The politics of women's health may have skewed some priorities. In 1997, when a National Cancer Institute panel challenged the standard recommendation of annual mammograms for all women in their 40s and suggested that each woman should make the decision for herself in consultation with her doctor, an uproar ensued -- partly due to perceptions that the medical uncertainty was a result of shortchanging women. "If this was a health problem unique to men, would more money have been spent trying to figure out how to detect it and what to do about it?" inquired Dee Dee Myers on CNBC's Equal Time. The Senate quickly held hearings and voted 98-0 ("on the basis of some mysteriously acquired epidemiological insight," Washington Post columnist Jessica Mathews noted wryly) for a resolution criticizing the NCI report and affirming the benefits of early mammography. By the way, just a month later, a similar medical debate on prostate cancer screening for men over 40 went virtually unnoticed by the media or by politicians.
What's more, due to the pressure from women's health activists, men are now the ones who are getting short-shrifted, as the latest NIH data indicate. A men's health movement has already mobilized in response; organizations like the Men's Health Network, Men's Health America and several prostate cancer activist groups have tried to imitate the women's tactics. Over the past few years, they have achieved some success in boosting funds for prostate cancer research, with the help of famous survivors like Bob Dole and Gen. Norman Schwarzkopf. In June, Rep. Duke Cunningham, R-Calif., and Sen. Strom Thurmond, R-S.C., introduced the Men's Health Act of 2000, which would establish an Office of Men's Health within the Department of Health and Human Services as a counterpart to the existing Office of Women's Health -- though Congress hasn't shown much enthusiasm for the idea.

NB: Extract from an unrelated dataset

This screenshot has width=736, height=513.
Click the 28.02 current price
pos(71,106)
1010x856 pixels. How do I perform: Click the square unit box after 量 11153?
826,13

Some men's health advocacy groups make their own share of dubious claims -- for instance, that the six-year gender gap in life expectancy is due to medical neglect of men rather than biology. (While it's true that women's greater longevity did not manifest itself before this century, this was primary due to women's early deaths from childbirth and infectious diseases.)
But when the discussion of medical issues is taken over by the gender warriors fighting over a cut of the pie, one can expect some shrill rhetoric from both sides.
Now, we have Al Gore and George W. Bush trying to outdo each other in offering health privileges to women. But why do women recovering from breast surgery deserve more protection and consideration than men recovering from prostate surgery, or better yet, colon cancer patients of either sex?
Long before feminism, there is little doubt that most men were concerned about the health of their mothers, wives, sisters and daughters. (If anything, in the last few centuries, the Western brand of patriarchy included the view that women deserve greater protection from harm than men -- which may explain why so many politicos of all ideological stripes have so easily jumped on the women's health bandwagon.) Today, women who are concerned with women's rights are usually also concerned about the health of fathers, husbands, brothers and sons. At the risk of sounding corny, it's time to stop playing gender politics with medicine and to redirect our energy toward providing better care for everyone, regardless of their sex.